_BRIEF_.
In the records below, find the line with "The image size is (789, 532)." and the line with "Given: Save the". Print both exactly, along with every line between them, and no other line.
___ INPUT RECORDS ___
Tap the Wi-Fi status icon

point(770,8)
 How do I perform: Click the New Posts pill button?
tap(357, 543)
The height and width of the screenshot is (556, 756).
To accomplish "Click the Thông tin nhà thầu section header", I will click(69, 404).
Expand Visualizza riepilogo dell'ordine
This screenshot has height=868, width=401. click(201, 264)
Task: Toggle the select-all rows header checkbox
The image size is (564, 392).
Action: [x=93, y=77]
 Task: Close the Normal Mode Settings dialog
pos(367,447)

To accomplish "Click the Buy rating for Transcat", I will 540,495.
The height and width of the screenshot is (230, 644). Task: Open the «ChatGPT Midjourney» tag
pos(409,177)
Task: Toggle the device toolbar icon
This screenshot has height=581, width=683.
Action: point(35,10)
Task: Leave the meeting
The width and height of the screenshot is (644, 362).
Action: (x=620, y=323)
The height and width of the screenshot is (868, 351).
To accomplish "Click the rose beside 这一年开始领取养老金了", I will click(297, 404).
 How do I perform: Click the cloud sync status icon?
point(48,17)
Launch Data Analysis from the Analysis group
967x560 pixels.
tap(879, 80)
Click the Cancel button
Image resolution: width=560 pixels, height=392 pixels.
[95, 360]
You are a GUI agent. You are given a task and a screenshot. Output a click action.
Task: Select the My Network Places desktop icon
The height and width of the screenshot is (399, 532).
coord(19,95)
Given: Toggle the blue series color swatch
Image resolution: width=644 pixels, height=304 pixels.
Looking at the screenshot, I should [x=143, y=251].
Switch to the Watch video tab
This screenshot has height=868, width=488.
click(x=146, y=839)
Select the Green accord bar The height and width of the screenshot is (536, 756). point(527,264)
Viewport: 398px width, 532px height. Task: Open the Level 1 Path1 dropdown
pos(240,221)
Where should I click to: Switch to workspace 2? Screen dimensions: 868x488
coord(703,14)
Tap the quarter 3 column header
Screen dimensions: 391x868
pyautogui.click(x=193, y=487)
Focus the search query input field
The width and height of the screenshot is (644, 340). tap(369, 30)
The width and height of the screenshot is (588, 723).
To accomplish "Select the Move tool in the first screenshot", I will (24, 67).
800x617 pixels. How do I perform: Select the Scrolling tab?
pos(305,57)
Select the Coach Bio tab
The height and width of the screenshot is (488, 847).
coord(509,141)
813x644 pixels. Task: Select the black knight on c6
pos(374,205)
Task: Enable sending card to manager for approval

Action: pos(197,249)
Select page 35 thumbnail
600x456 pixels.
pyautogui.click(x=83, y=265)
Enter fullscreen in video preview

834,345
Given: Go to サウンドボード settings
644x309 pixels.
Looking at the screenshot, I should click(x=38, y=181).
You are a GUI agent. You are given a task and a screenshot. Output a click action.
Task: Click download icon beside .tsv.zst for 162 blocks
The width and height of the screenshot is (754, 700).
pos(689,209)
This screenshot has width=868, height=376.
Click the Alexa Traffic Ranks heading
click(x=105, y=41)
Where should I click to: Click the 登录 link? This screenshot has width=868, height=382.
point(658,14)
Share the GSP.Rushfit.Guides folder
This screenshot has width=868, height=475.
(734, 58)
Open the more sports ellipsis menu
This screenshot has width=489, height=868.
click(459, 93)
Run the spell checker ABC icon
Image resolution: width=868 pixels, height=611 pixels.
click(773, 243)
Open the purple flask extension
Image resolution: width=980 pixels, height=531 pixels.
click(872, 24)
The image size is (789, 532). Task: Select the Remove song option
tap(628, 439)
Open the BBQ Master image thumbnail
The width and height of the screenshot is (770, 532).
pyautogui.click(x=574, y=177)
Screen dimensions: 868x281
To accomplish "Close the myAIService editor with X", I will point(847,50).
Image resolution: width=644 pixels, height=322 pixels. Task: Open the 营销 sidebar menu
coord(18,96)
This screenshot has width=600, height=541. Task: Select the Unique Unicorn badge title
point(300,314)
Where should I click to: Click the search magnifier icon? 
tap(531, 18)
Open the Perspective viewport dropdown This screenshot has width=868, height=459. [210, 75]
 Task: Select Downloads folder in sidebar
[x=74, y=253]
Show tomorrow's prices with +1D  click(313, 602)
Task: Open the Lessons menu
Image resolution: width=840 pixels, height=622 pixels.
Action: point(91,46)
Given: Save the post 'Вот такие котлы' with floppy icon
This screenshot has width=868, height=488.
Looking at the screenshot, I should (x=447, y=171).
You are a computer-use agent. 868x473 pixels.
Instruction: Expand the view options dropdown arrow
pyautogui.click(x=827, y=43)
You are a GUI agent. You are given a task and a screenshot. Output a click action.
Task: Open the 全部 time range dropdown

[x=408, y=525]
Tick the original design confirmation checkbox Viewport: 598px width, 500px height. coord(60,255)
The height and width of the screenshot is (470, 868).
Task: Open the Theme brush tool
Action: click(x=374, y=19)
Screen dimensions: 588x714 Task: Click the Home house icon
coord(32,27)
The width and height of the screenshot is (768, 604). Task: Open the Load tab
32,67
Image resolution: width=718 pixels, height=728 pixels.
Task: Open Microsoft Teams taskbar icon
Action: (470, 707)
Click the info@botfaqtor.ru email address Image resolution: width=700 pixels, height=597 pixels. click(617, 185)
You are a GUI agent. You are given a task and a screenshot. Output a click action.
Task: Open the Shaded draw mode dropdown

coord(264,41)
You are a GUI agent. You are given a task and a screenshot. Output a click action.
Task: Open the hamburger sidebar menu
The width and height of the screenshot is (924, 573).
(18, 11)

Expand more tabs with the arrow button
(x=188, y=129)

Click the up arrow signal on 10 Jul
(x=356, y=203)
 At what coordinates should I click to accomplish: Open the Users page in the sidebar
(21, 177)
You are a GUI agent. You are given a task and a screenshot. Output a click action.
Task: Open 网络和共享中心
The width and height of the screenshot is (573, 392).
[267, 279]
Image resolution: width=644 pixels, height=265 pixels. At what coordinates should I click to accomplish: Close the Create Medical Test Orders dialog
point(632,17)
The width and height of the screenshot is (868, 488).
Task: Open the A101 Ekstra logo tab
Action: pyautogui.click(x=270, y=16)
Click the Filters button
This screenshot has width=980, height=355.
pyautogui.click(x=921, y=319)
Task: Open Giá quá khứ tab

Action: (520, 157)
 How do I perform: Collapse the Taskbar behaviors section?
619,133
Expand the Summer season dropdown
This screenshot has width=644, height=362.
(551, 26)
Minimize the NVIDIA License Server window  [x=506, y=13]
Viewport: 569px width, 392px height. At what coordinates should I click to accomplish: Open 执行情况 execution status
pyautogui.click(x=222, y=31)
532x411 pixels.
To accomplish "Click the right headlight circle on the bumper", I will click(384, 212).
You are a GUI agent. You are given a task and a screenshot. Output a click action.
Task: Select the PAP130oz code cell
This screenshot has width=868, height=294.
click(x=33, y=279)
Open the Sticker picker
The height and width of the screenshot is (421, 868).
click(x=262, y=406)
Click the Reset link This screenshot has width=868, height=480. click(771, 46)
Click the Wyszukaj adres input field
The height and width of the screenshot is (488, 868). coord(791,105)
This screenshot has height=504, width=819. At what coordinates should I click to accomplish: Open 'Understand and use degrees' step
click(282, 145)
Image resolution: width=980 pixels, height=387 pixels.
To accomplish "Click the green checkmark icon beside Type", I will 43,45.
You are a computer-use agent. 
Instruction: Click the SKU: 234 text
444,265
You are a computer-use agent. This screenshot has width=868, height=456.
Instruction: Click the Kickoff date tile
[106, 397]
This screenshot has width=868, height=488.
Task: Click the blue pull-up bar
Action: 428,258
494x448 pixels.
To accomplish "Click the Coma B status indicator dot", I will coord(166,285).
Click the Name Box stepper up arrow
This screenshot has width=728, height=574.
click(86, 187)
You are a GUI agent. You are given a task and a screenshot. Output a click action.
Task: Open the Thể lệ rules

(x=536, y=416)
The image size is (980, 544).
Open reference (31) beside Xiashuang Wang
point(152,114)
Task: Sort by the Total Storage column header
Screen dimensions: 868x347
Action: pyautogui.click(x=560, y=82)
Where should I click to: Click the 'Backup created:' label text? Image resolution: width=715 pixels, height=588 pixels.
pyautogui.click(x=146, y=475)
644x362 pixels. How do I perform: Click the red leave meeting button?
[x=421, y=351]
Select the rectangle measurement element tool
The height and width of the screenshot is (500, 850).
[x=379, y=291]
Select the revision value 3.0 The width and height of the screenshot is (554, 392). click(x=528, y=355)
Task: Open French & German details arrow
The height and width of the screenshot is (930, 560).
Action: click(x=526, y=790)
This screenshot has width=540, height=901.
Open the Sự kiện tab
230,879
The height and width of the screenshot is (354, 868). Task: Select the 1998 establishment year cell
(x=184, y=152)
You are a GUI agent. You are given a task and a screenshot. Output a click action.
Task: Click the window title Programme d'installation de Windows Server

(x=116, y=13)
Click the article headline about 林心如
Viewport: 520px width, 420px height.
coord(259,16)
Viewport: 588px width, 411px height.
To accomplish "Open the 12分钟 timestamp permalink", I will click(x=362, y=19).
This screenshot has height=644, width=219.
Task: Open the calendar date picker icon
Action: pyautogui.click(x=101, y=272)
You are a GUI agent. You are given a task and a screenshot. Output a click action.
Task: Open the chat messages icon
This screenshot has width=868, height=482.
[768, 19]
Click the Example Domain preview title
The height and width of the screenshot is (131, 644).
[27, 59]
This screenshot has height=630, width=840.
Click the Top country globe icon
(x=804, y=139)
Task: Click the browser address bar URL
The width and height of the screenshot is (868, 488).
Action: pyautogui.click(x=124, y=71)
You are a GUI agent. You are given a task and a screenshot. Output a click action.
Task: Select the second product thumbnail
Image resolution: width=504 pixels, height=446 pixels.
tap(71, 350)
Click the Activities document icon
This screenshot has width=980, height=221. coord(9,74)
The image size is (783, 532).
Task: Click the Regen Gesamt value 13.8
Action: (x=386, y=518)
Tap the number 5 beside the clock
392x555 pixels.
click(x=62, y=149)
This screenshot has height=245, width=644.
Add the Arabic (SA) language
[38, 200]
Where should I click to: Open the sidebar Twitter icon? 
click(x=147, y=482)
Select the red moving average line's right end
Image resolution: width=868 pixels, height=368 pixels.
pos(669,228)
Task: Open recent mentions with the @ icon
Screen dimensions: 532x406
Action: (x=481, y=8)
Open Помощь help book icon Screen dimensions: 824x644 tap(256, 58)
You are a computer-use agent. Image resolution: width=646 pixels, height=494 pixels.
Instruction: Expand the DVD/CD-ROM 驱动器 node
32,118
___
_YOUR RESPONSE_.
The image size is (789, 532). Task: Select the Remove song option
tap(628, 439)
Open the BBQ Master image thumbnail
The width and height of the screenshot is (770, 532).
pyautogui.click(x=574, y=177)
Screen dimensions: 868x281
To accomplish "Close the myAIService editor with X", I will point(847,50).
Image resolution: width=644 pixels, height=322 pixels. Task: Open the 营销 sidebar menu
coord(18,96)
This screenshot has width=600, height=541. Task: Select the Unique Unicorn badge title
point(300,314)
Where should I click to: Click the search magnifier icon? 
tap(531, 18)
Open the Perspective viewport dropdown This screenshot has width=868, height=459. [210, 75]
 Task: Select Downloads folder in sidebar
[x=74, y=253]
Show tomorrow's prices with +1D  click(313, 602)
Task: Open the Lessons menu
Image resolution: width=840 pixels, height=622 pixels.
Action: point(91,46)
Given: Save the post 'Вот такие котлы' with floppy icon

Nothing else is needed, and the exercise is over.